━━━ Material provided
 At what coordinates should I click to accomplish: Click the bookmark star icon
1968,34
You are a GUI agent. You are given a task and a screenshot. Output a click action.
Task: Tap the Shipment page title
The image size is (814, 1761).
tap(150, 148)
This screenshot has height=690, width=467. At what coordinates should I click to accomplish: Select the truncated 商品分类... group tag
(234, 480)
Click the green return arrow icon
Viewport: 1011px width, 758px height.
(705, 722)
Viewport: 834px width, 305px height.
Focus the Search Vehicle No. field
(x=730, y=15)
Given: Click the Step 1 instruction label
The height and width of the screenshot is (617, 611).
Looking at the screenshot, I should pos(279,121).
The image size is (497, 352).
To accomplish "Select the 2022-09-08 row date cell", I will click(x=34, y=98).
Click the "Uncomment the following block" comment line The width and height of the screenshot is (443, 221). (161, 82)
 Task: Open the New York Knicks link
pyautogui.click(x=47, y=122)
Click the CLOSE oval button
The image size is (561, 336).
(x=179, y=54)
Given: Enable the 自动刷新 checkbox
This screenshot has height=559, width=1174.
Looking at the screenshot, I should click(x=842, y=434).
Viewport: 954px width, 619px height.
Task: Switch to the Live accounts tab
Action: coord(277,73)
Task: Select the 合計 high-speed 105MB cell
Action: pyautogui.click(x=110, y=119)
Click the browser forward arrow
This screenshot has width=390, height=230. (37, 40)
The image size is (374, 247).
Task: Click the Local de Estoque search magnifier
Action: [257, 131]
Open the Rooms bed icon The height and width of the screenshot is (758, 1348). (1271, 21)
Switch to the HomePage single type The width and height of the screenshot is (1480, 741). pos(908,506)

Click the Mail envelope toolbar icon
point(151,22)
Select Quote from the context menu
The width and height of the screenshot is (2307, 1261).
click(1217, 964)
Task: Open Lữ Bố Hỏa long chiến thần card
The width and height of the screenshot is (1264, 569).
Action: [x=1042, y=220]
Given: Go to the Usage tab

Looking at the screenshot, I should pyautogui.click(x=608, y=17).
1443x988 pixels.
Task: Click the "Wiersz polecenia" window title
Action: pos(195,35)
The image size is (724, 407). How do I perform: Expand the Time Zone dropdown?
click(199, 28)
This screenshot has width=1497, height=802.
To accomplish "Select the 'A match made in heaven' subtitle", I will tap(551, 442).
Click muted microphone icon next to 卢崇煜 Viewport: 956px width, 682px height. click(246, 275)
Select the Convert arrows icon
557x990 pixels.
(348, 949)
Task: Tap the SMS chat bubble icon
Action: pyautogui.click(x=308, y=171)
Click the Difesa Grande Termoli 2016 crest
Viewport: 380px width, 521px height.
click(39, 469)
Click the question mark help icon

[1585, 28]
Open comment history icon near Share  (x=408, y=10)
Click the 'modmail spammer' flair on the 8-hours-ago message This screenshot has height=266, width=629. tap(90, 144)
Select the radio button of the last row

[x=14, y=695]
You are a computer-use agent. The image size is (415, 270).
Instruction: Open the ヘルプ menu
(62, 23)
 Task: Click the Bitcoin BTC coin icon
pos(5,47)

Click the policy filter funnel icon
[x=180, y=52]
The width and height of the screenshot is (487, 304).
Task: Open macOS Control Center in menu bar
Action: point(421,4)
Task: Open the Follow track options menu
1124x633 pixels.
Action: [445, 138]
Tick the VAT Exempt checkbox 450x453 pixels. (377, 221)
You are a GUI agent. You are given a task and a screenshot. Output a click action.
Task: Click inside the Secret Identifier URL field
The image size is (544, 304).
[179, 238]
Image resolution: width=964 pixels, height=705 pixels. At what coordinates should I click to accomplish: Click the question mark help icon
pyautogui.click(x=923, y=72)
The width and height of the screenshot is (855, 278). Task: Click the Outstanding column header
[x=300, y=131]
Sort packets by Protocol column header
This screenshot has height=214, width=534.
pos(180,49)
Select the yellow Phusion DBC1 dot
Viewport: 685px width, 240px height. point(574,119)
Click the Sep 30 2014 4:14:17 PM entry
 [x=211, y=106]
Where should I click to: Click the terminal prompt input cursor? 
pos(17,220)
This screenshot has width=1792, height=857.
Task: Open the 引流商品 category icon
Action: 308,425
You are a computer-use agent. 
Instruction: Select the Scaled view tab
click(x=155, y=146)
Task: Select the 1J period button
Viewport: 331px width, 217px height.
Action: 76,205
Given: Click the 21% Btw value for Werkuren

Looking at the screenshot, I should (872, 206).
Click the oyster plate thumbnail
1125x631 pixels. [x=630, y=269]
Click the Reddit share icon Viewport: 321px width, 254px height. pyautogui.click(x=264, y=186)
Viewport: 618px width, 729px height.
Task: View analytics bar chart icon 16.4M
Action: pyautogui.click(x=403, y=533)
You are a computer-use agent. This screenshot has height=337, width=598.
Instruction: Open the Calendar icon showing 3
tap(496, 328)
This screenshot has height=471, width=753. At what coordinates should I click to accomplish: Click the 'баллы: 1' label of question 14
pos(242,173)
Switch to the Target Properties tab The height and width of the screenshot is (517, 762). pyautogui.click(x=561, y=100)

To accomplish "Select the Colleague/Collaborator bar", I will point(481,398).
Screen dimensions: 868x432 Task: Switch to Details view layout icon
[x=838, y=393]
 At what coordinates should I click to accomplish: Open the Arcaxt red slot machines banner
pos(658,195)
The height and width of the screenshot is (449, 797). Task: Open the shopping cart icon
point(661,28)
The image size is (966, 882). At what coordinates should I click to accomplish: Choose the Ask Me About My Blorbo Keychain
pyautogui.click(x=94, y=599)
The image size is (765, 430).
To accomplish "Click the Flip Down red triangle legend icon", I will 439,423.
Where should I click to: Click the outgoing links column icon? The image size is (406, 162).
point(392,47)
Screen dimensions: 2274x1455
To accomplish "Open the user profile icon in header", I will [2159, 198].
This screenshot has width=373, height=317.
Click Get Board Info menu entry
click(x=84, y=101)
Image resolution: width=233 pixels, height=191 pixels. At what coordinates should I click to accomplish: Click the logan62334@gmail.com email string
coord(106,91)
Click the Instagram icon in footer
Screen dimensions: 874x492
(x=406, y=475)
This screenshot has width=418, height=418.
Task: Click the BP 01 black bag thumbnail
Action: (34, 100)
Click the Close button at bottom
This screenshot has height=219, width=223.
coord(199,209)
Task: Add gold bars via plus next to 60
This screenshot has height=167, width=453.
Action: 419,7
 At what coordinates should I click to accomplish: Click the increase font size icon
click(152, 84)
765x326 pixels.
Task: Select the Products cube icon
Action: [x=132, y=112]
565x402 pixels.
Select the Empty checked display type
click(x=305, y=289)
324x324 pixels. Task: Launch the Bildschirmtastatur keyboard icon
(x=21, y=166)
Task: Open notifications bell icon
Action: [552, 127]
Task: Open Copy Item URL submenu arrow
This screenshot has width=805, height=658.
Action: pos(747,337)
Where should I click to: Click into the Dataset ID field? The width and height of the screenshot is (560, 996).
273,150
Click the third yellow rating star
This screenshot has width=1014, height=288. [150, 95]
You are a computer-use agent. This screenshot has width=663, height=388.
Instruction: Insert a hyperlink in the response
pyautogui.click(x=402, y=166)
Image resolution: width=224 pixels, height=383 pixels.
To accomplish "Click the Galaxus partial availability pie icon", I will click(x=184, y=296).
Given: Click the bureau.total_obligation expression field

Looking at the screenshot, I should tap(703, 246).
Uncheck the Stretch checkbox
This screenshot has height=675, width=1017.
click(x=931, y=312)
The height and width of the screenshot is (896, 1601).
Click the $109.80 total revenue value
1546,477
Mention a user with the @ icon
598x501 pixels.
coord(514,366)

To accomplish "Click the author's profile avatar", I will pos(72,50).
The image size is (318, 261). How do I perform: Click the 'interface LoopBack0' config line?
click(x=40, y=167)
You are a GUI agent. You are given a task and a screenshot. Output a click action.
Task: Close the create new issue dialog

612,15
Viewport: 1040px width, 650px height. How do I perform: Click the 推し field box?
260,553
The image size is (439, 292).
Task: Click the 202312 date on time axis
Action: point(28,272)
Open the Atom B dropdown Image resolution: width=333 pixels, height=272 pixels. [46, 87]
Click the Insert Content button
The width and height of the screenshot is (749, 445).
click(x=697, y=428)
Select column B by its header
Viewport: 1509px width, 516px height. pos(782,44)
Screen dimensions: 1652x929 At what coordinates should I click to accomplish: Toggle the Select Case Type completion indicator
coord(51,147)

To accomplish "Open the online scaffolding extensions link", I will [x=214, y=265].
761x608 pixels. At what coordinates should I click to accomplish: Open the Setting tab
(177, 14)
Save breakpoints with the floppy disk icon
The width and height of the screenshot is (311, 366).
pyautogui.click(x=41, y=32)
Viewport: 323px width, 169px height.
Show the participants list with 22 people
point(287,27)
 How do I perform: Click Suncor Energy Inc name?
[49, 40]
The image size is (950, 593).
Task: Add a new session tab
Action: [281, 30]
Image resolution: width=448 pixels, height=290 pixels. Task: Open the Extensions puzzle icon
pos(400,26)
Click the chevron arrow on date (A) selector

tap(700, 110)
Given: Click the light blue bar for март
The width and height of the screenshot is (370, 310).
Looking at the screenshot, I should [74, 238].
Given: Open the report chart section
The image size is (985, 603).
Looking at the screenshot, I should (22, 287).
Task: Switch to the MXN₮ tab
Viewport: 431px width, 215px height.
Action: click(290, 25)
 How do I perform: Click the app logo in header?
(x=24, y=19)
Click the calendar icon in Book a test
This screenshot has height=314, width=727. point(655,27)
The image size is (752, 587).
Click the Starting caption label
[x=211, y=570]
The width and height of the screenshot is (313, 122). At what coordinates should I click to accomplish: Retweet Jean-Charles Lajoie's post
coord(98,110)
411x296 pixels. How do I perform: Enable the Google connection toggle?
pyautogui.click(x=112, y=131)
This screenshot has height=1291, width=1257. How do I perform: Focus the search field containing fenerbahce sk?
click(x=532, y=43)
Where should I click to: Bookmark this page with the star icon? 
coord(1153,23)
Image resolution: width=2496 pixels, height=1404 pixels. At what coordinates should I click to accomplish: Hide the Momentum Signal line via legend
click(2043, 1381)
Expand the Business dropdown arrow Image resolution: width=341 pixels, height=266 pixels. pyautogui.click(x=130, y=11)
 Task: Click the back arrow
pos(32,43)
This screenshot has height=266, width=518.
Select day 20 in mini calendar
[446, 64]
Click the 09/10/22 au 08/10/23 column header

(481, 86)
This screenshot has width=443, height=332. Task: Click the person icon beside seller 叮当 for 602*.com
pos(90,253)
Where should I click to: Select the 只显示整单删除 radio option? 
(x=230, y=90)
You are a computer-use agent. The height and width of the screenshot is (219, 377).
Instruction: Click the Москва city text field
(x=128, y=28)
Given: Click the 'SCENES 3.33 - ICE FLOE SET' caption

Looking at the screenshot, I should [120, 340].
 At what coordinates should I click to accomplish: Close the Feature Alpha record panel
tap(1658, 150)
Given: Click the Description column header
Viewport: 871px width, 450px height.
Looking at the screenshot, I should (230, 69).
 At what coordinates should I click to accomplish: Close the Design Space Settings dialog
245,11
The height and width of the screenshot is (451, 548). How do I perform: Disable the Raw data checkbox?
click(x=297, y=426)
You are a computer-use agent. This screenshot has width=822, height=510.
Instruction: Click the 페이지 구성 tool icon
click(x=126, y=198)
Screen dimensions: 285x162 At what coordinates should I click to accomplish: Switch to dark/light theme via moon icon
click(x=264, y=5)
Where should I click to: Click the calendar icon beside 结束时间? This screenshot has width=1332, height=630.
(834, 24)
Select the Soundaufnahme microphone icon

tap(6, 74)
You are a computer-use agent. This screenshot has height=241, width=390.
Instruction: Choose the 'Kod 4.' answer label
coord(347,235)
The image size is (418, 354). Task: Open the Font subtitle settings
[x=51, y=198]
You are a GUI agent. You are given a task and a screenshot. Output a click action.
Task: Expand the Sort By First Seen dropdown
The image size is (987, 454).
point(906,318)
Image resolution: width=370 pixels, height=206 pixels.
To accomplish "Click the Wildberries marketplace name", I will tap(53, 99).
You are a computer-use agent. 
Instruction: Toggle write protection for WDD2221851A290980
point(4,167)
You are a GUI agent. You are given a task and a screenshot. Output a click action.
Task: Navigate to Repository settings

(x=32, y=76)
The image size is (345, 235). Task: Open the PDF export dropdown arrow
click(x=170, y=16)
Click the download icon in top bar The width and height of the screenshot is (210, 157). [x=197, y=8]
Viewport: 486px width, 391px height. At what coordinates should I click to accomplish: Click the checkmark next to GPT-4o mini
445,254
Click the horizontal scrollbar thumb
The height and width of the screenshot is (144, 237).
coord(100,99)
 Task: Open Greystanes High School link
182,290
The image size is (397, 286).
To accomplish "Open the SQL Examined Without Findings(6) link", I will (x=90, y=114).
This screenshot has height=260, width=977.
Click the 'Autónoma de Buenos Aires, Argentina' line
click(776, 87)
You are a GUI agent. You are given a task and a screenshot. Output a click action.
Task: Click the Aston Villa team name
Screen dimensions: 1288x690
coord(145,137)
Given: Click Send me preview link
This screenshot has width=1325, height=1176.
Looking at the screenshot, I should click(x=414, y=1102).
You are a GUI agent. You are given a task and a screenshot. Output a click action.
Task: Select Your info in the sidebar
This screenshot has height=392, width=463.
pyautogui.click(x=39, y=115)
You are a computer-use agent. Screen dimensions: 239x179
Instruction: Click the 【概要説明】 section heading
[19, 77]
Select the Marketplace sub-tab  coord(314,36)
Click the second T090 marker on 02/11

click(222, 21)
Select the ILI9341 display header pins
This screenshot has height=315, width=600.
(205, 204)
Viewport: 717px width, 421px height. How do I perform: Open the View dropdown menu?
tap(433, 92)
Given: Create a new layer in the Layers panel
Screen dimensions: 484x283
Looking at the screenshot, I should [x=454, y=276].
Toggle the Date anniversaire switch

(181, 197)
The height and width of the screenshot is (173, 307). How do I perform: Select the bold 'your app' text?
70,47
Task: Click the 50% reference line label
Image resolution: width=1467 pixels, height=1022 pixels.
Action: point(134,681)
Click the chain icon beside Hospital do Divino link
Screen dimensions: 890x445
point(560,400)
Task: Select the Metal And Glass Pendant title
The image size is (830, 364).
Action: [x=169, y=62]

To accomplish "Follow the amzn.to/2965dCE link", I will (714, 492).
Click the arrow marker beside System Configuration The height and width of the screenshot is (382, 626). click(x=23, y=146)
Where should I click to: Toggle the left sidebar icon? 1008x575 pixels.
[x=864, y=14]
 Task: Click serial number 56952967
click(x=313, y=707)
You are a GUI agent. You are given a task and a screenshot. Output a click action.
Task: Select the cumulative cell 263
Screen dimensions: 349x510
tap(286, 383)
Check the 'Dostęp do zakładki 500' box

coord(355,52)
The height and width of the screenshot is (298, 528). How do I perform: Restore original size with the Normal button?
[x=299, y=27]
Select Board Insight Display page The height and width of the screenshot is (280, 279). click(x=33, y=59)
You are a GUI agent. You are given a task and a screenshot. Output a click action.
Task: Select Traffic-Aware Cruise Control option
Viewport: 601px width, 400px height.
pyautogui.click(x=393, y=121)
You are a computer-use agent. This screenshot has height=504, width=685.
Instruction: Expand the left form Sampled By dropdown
━━━━━━
Filter the lines above, keeping only those that contain the word "microphone", and copy each one you keep.

### Solution for this problem
Click muted microphone icon next to 卢崇煜 Viewport: 956px width, 682px height. click(246, 275)
Select the Soundaufnahme microphone icon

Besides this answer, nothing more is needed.